Text excerpt Start Marker

Act II, Scene 1 Summary

It’s three in the morning, and Higgins’s servants are dozing in his study. Abruptly, Higgins, Pickering, and Eliza burst through the door. Pickering is visibly excited, while Higgins is attempting to appear unaffected. Eliza, however, looks downcast. Pickering commends Higgins, and the two men sing “You Did It,” congratulating themselves as if Eliza isn’t there.

They recount what happened with Karpathy to Mrs. Pearce, adding a dramatic flair that makes the moment even larger than it was in the previous scene. After dancing with Eliza, Karpathy revealed before the hostess that “she was a fraud!” (90). He determined that she must be foreign, as her English was too perfect, declaring that Eliza was not only Hungarian, but a Hungarian princess. The servants join in the song, praising and congratulating Higgins.

Afterward, Higgins exclaims that he’s just happy it’s over. The servants exit, followed by Pickering. Alone with Eliza, Higgins remembers that he forgot to ask Mrs. Pearce for coffee with breakfast, asking Eliza to leave a note. Then, Higgins wonders aloud where he left his slippers, which Eliza picks up and hurls at him, wishing him terrible luck with them. Higgins is perplexed, not having noticed her dark mood.

Eliza is angry because now that she has won Higgins’s bet for him, she expects that he has no use for her and will throw her back where she came from, not caring what happens to her. Higgins realizes that she’s anxious about her future. He reminds her that no one in his household has treated her poorly, explaining that she has no reason to be upset. Eliza recognizes his condescension, even as she takes the chocolate he offers.

Text excerpt End Marker
The data Start Marker

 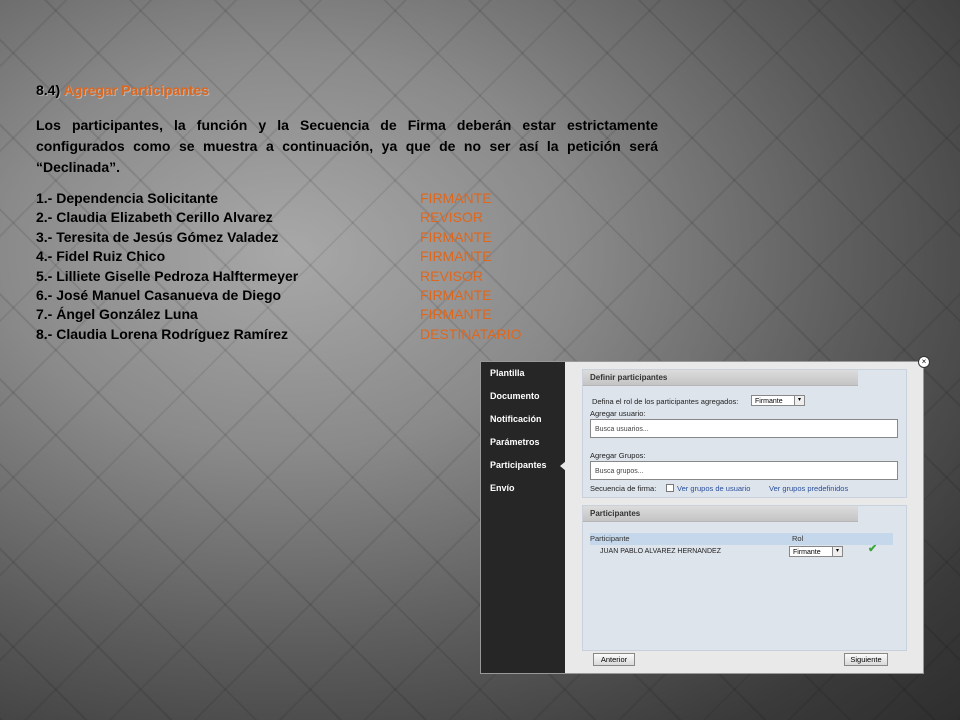 I want to click on sidebar-item-participantes: Participantes, so click(x=524, y=466). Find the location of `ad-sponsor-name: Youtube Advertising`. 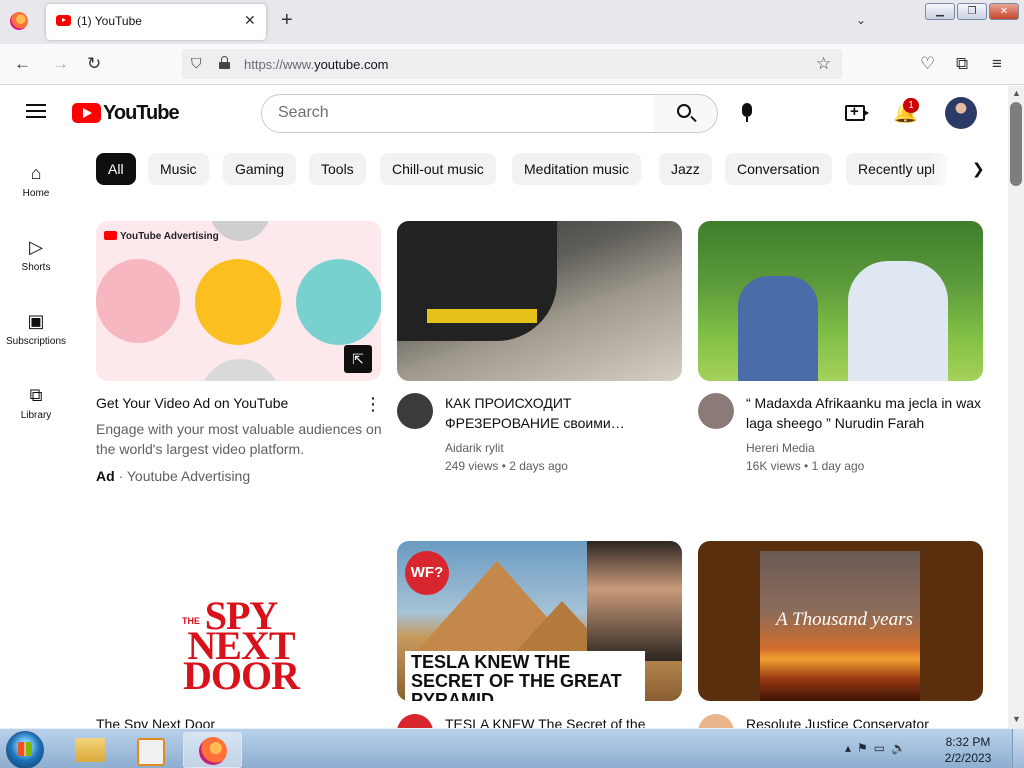

ad-sponsor-name: Youtube Advertising is located at coordinates (188, 476).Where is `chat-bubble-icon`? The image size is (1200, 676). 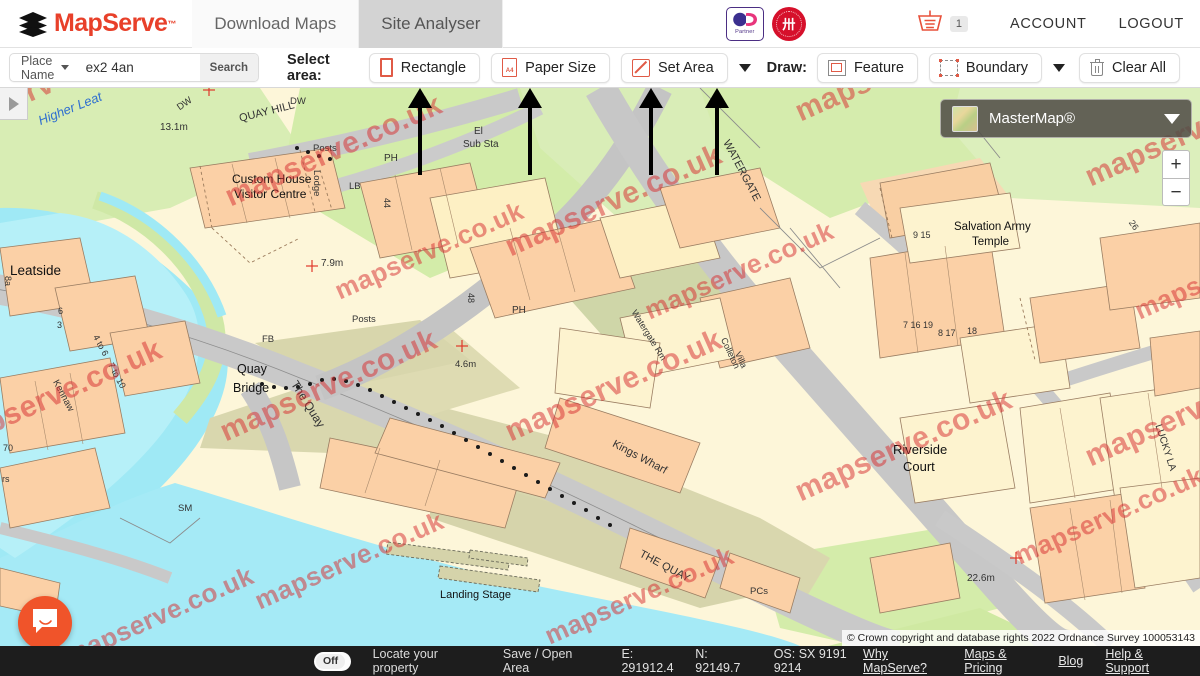 chat-bubble-icon is located at coordinates (45, 624).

The data End Marker

**Required action 1:** Translate this sentence from the scene summary into Spanish: "Higgins is perplexed, not having noticed her dark mood."
**Required action 2:** In the scene summary, what did Karpathy declare Eliza to be?
**Required action 3:** Write the next part of the scene summary, picking up after its last sentence.

**Your response 1:** Higgins está perplejo, pues no había notado su mal humor.

**Your response 2:** He declared that she was not only Hungarian but a Hungarian princess.

**Your response 3:**
Higgins tells Eliza that she can do whatever she wants with her life. She might even get married, as most men aren’t like Higgins, and his mother might even aid with the matchmaking. Eliza sees this as selling herself, asserting, “I sold flowers. I didn’t sell myself. Now you’ve made a lady of me, I’m not fit to sell anything else” (95). Higgins points out that Pickering is rich enough to help her get a job in a flower shop as they’d discussed, although, he boasts, Pickering will have to pay for all of Eliza’s clothing and other expenses of the experiment.

Higgins reassures her that she’ll be fine, but he needs to go to bed. Eliza stops him and asks if her clothes are hers or Pickering’s. Baffled, Higgins questions what Pickering would do with them, and she says that she doesn’t want anyone to accuse her of stealing them. Higgins is sincerely hurt by this, telling Eliza to take whatever she wants aside from the jewelry, since it was rented. Eliza takes them all off and gives them to Higgins to avoid the risk that they could go missing. He calls her ungrateful. When Eliza returns a ring that Higgins bought for her as well, he throws it angrily.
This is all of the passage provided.